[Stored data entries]

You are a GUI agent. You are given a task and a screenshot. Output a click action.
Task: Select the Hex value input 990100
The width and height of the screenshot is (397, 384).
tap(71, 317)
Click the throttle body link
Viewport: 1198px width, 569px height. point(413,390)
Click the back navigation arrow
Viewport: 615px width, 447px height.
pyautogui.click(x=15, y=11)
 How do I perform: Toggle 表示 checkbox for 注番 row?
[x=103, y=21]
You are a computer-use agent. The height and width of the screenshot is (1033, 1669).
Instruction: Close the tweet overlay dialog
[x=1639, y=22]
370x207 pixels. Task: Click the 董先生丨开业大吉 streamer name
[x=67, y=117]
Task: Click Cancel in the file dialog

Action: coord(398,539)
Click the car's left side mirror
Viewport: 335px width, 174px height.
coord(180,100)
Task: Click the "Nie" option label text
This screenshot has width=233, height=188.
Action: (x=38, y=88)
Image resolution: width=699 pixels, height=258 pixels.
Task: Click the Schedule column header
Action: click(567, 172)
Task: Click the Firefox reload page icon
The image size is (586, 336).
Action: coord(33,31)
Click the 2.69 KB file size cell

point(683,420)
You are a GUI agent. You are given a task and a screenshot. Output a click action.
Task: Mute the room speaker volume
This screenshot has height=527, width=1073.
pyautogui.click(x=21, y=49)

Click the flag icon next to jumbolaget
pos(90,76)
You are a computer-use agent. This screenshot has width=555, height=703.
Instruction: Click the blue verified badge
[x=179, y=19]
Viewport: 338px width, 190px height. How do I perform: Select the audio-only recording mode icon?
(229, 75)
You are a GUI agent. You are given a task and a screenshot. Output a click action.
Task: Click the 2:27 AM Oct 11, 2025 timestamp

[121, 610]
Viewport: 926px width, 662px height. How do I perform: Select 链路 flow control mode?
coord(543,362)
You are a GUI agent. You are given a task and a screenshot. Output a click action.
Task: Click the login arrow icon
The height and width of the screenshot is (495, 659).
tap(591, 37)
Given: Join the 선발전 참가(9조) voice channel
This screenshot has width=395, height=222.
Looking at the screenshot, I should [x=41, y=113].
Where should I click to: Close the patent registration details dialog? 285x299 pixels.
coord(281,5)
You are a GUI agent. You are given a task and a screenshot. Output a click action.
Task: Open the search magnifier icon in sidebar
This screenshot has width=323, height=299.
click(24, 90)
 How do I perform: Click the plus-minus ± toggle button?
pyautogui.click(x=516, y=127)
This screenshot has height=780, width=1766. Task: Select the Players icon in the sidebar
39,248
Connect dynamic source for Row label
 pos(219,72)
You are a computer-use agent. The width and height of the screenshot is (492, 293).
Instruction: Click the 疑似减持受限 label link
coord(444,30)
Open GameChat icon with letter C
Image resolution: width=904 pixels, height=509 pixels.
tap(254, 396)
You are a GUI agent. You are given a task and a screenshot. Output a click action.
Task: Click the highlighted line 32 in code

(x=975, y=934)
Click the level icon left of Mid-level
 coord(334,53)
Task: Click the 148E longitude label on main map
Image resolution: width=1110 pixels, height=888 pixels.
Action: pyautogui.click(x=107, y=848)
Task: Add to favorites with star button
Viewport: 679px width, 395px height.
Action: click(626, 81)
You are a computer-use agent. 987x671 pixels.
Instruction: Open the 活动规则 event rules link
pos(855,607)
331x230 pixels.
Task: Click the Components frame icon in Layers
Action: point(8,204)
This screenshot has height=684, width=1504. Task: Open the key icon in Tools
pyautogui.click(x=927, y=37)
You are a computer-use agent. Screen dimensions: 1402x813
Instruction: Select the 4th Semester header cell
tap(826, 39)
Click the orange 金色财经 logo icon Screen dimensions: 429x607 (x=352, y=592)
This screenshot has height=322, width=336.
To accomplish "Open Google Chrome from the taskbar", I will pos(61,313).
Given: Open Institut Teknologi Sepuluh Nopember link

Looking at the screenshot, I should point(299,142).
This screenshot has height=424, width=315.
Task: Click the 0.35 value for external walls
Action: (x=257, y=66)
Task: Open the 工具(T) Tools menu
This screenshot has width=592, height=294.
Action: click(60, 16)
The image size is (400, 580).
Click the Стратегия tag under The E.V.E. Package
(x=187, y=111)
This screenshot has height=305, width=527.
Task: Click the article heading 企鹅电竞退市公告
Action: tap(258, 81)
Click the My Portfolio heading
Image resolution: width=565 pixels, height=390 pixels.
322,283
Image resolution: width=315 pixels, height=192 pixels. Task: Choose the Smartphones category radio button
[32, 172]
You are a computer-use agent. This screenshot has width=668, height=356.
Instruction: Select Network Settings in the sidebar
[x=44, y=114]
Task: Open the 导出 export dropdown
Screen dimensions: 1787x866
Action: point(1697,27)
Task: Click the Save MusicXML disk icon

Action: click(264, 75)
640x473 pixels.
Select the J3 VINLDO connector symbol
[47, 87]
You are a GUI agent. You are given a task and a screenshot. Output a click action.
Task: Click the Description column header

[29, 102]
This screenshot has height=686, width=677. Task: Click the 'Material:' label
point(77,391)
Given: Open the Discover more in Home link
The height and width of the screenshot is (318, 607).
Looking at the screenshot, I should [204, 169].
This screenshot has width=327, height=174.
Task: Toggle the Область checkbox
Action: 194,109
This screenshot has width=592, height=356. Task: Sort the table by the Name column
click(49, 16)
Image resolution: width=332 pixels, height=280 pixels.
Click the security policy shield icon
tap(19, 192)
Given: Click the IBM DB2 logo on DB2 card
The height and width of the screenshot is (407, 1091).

Try it:
Please retype the records above starting with the line that contains "Given: Open the Discover more in Home link" and stopping after the last line, changing nothing.

Answer area:
Given: Open the Discover more in Home link
The height and width of the screenshot is (318, 607).
Looking at the screenshot, I should [204, 169].
This screenshot has width=327, height=174.
Task: Toggle the Область checkbox
Action: 194,109
This screenshot has width=592, height=356. Task: Sort the table by the Name column
click(49, 16)
Image resolution: width=332 pixels, height=280 pixels.
Click the security policy shield icon
tap(19, 192)
Given: Click the IBM DB2 logo on DB2 card
The height and width of the screenshot is (407, 1091).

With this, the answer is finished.